■ Problem requirements
Whenever a line below includes the word "Collapse", copy that line.

(Data entries)
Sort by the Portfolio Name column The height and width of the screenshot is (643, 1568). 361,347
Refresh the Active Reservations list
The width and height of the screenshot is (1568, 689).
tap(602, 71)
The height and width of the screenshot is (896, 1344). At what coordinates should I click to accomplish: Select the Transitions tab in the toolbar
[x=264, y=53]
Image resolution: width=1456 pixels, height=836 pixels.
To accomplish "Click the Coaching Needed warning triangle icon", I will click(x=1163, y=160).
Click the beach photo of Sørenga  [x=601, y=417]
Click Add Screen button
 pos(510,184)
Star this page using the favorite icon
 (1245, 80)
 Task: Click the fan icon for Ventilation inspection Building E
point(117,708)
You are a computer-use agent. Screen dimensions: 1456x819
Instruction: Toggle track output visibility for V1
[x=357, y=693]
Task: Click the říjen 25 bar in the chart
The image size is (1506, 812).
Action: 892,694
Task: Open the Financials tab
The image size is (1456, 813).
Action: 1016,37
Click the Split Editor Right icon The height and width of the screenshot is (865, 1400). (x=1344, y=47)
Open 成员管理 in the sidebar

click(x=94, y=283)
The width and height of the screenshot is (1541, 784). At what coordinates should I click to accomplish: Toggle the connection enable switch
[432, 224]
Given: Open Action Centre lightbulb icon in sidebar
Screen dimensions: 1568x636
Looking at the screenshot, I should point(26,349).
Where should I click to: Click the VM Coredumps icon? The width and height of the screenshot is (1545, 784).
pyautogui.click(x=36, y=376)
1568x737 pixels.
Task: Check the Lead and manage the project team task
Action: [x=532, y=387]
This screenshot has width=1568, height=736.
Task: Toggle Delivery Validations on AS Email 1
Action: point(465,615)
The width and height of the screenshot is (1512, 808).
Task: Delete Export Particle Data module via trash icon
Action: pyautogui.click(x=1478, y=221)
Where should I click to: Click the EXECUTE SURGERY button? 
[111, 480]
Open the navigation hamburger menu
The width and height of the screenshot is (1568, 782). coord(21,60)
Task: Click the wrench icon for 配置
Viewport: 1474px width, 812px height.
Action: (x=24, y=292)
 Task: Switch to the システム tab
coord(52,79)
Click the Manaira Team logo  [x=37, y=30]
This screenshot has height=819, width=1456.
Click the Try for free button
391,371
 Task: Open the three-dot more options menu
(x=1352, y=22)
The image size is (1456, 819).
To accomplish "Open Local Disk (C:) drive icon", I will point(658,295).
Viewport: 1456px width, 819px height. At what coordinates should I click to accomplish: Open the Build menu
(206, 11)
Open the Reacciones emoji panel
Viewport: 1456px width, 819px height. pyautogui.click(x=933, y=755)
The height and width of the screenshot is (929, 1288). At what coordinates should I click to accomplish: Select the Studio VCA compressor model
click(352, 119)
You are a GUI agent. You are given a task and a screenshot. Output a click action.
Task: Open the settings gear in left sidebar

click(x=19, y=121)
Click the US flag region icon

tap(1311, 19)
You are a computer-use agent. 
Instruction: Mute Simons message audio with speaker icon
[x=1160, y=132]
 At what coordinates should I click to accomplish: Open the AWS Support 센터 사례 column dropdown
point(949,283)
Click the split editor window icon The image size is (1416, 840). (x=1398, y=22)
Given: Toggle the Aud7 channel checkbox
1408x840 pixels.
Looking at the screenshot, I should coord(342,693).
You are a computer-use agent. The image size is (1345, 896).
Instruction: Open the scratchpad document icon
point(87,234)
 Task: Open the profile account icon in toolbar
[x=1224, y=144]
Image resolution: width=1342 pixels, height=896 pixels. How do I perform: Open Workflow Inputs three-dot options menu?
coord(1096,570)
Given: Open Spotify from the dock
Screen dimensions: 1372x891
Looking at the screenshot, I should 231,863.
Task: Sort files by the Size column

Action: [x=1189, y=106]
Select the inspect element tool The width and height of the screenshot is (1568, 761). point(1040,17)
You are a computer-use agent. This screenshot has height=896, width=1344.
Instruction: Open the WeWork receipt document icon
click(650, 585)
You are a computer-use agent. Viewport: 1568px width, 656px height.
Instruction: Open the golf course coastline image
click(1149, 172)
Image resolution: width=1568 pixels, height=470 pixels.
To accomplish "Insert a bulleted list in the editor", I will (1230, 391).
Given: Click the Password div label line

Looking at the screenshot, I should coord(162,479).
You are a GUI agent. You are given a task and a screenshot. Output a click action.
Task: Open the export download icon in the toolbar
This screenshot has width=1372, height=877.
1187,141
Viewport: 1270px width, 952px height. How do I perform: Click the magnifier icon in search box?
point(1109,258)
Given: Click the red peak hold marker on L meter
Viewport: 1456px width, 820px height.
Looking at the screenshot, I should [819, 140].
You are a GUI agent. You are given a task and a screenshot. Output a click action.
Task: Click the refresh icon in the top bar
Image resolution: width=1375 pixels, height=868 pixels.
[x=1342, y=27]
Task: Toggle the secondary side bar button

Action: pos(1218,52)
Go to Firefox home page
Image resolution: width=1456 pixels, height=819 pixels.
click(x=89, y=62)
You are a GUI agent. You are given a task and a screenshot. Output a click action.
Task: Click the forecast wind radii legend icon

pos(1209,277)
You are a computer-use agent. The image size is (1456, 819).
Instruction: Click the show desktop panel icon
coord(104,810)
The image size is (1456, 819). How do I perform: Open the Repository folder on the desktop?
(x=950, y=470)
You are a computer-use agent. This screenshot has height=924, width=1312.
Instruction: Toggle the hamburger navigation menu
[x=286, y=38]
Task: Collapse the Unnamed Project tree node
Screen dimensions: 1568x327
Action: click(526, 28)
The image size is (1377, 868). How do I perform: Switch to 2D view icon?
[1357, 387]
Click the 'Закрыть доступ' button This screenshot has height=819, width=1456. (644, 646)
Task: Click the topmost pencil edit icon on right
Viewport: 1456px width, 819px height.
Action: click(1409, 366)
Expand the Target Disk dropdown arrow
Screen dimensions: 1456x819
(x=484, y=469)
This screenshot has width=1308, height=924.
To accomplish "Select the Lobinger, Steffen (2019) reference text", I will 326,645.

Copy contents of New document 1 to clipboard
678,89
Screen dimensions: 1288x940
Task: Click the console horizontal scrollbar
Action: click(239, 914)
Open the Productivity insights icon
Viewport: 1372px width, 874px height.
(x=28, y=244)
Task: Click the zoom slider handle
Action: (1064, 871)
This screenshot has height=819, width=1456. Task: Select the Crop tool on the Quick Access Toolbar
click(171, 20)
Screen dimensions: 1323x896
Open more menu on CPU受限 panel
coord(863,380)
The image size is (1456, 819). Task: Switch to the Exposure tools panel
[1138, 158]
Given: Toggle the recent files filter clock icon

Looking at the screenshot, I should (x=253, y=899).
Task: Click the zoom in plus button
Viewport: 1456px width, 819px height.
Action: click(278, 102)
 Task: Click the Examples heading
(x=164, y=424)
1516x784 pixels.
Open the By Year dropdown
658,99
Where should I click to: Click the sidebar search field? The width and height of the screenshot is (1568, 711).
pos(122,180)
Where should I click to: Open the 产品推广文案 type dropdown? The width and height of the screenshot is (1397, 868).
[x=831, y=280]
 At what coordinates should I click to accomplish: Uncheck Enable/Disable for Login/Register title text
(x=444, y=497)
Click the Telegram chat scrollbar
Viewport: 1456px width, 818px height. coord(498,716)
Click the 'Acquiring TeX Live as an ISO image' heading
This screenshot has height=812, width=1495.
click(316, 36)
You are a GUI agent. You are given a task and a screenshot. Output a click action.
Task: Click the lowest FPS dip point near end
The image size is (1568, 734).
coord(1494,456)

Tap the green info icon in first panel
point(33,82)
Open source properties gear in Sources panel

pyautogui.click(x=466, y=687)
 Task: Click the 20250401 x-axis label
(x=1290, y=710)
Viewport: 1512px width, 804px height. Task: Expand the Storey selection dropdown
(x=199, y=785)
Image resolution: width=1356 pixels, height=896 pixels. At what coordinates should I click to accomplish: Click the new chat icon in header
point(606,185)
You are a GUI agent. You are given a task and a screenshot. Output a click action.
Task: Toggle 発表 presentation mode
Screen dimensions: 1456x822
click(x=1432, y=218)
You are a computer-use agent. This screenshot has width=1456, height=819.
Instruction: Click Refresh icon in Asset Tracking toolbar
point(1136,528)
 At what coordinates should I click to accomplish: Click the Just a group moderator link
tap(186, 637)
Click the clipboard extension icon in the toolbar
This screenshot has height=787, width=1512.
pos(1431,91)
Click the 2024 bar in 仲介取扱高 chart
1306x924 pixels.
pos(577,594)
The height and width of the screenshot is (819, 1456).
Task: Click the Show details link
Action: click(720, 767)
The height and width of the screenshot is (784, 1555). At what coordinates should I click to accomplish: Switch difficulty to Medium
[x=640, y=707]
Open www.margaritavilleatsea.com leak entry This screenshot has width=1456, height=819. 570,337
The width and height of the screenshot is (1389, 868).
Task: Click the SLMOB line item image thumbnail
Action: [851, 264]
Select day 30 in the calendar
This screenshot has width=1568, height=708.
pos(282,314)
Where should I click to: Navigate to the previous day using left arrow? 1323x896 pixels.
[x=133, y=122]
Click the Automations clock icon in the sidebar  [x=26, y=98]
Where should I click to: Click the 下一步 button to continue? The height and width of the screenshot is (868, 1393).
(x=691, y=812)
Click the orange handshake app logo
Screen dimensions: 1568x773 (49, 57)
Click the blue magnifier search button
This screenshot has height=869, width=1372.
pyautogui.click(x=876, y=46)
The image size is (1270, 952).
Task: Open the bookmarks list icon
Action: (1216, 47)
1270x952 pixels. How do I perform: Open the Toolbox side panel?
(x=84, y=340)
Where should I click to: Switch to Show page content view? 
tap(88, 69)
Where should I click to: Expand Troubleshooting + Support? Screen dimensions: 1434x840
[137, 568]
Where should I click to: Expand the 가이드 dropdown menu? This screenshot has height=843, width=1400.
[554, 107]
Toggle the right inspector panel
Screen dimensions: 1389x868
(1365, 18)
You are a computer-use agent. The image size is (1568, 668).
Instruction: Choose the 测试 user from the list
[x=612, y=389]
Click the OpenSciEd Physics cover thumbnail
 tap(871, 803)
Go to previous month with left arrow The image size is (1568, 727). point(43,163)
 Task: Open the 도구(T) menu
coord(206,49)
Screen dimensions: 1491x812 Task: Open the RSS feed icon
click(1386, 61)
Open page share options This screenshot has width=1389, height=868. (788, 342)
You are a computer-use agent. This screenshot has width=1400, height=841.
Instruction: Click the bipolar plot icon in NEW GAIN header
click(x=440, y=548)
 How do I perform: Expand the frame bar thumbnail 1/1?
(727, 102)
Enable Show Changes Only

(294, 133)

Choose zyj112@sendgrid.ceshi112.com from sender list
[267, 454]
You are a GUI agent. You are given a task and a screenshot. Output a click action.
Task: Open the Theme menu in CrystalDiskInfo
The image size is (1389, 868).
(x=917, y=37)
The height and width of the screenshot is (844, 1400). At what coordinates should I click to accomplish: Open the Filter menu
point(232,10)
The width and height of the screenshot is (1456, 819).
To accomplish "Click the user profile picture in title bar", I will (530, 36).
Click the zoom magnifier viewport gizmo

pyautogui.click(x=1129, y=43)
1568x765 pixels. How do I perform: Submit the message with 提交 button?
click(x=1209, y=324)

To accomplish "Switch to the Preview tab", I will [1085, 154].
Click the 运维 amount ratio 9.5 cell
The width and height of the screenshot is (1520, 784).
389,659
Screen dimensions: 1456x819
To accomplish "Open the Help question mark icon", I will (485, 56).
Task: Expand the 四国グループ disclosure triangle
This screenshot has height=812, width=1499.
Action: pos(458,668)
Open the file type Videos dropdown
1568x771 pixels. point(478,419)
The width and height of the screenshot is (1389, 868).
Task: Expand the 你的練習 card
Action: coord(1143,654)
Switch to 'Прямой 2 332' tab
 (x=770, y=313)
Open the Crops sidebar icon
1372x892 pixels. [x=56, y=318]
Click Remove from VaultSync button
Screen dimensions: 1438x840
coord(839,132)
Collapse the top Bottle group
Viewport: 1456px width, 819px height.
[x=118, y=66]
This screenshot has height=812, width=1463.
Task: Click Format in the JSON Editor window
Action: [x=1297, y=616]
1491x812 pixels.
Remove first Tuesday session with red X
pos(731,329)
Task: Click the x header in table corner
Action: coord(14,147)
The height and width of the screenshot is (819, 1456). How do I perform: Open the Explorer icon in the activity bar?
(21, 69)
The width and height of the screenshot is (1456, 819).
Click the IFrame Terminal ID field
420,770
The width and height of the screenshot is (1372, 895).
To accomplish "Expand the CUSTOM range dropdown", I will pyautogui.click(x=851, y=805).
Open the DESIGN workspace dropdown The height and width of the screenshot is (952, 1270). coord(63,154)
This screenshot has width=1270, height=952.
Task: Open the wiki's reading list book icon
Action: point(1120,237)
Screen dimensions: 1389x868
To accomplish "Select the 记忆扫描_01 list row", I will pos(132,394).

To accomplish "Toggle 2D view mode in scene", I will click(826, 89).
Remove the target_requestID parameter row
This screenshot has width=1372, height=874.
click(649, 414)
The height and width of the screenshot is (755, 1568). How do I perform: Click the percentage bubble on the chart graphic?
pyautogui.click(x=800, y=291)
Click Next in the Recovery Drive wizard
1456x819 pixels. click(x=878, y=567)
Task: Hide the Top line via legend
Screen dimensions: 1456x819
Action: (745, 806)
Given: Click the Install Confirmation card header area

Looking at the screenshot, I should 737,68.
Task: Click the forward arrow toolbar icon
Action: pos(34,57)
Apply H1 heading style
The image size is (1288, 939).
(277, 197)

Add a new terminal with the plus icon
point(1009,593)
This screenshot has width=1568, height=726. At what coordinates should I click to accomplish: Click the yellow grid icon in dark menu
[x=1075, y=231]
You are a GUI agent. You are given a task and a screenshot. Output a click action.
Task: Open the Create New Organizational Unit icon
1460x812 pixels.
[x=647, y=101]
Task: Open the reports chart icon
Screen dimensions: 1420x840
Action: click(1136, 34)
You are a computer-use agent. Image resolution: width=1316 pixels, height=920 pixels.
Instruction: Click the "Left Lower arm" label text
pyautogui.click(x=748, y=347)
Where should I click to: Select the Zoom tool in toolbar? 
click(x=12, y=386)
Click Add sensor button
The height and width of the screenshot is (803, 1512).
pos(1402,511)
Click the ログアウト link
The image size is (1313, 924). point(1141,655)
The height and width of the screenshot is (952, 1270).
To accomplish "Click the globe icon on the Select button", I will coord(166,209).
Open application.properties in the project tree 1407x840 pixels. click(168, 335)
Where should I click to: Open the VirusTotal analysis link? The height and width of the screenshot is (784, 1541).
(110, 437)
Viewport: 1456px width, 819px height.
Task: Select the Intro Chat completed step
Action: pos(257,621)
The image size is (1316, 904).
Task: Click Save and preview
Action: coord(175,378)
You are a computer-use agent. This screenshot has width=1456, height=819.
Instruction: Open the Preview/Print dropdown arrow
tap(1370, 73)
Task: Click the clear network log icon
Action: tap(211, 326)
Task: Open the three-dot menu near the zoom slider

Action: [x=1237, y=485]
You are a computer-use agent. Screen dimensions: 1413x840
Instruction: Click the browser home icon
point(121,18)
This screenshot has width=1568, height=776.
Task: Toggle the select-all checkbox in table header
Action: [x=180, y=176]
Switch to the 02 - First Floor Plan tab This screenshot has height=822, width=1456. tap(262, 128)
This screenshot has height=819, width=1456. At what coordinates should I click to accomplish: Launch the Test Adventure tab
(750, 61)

■ Answer to the exercise
Task: Collapse the Unnamed Project tree node
Collapse the top Bottle group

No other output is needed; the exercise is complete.